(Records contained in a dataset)
____________

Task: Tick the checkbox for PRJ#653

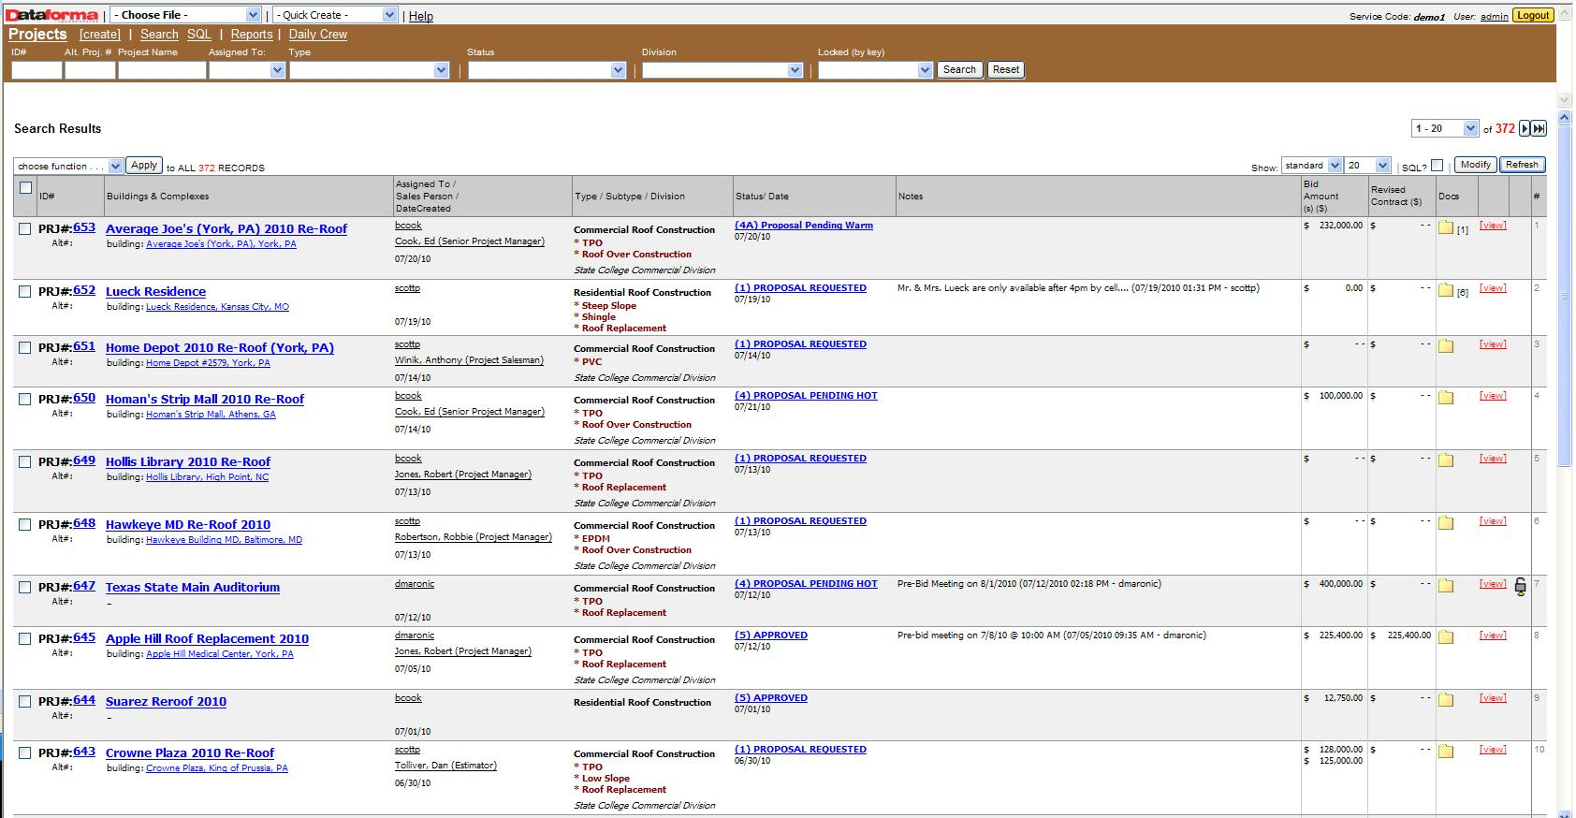Action: click(x=25, y=228)
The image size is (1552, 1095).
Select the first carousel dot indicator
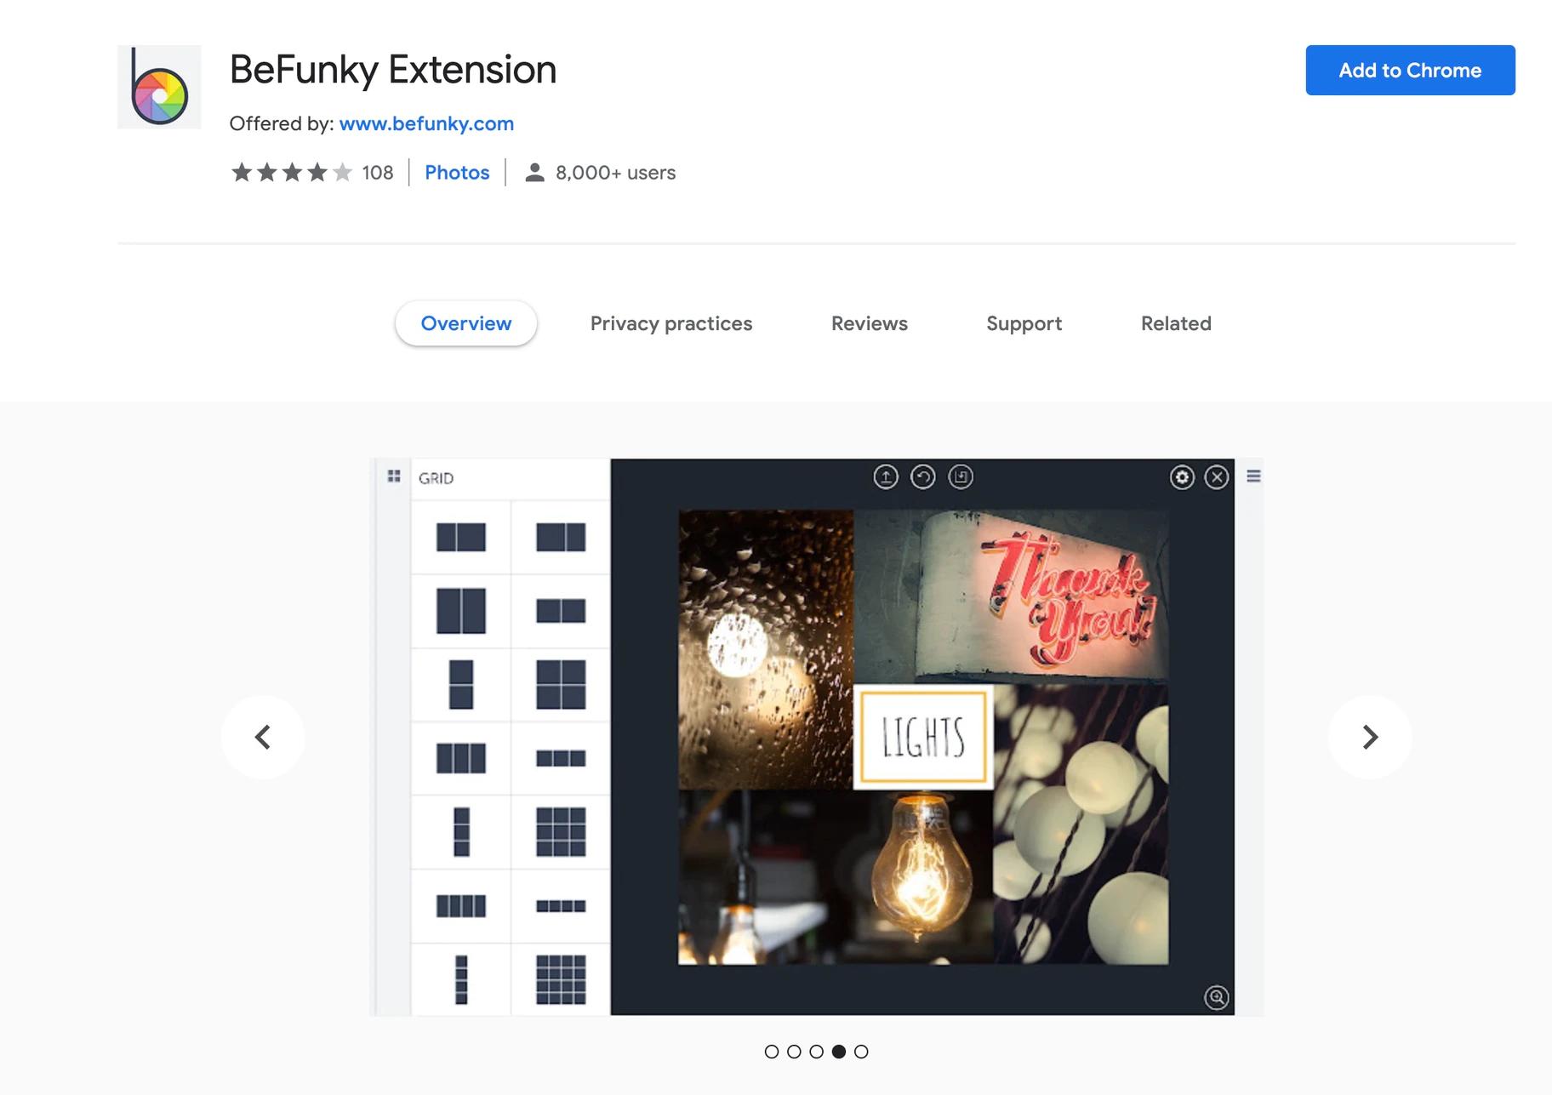pos(772,1052)
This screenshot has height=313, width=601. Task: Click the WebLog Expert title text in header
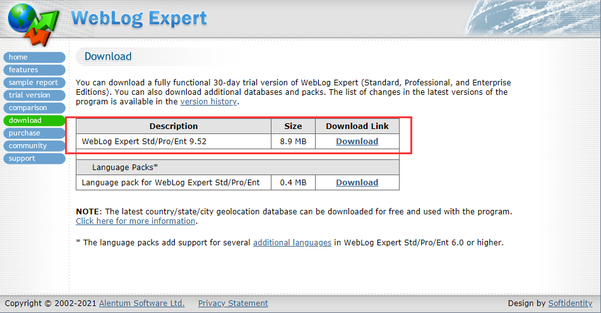coord(139,18)
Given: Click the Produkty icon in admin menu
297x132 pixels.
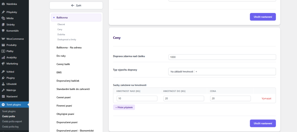Looking at the screenshot, I should point(3,45).
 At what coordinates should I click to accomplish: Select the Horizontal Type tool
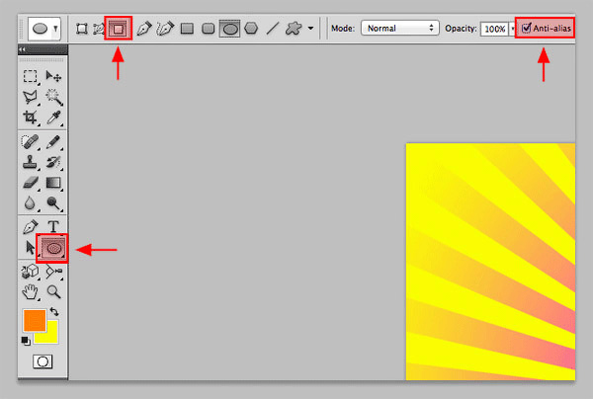(x=53, y=227)
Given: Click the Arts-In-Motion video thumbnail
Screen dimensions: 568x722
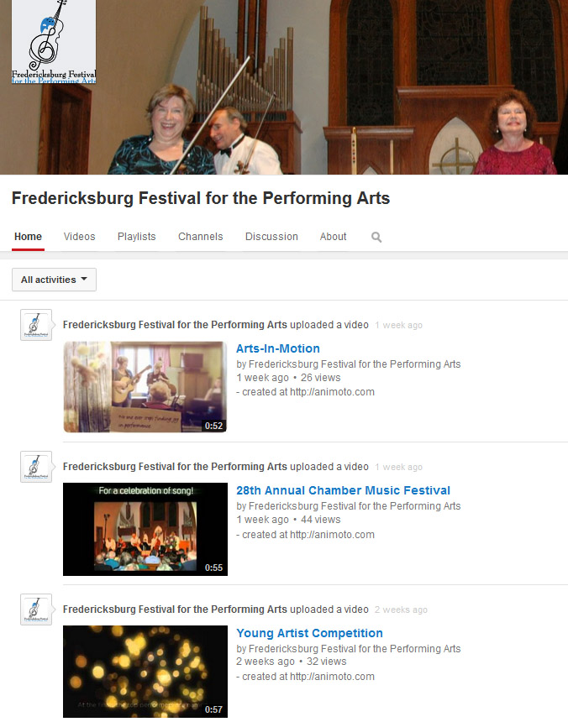Looking at the screenshot, I should click(x=145, y=387).
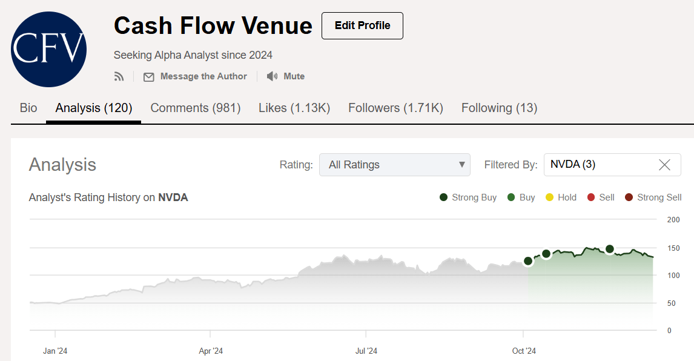Click the RSS feed icon

[x=119, y=76]
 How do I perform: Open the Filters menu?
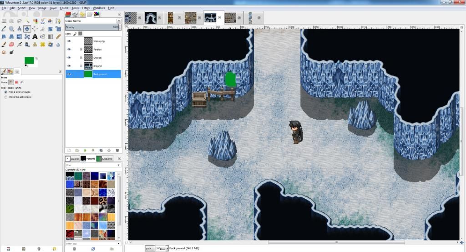86,8
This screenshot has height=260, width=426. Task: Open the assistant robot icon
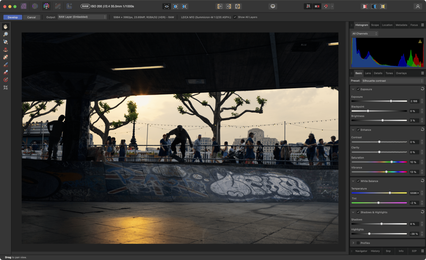(x=273, y=6)
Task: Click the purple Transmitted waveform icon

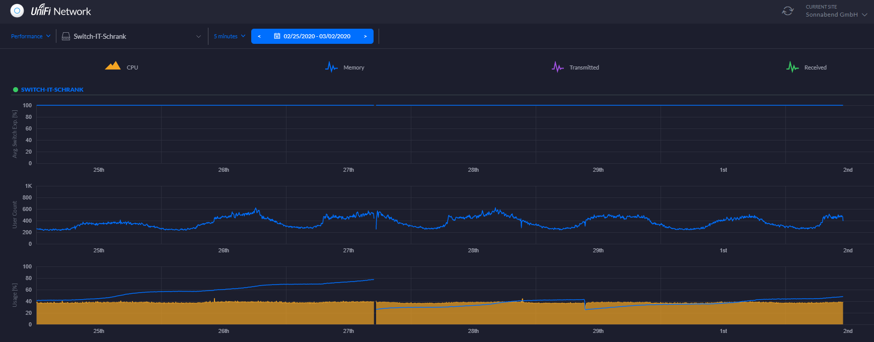Action: click(557, 67)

____________

> [Assigned task] Give back, exactly and with nothing added, the lines from the line with "How do I perform: Open the Filters menu?" through the final line of the data, both included; leave pictures out.

> [Written answer]
 How do I perform: Open the Filters menu?
86,8
This screenshot has height=260, width=426. Task: Open the assistant robot icon
(x=273, y=6)
Task: Click the purple Transmitted waveform icon

Action: click(557, 67)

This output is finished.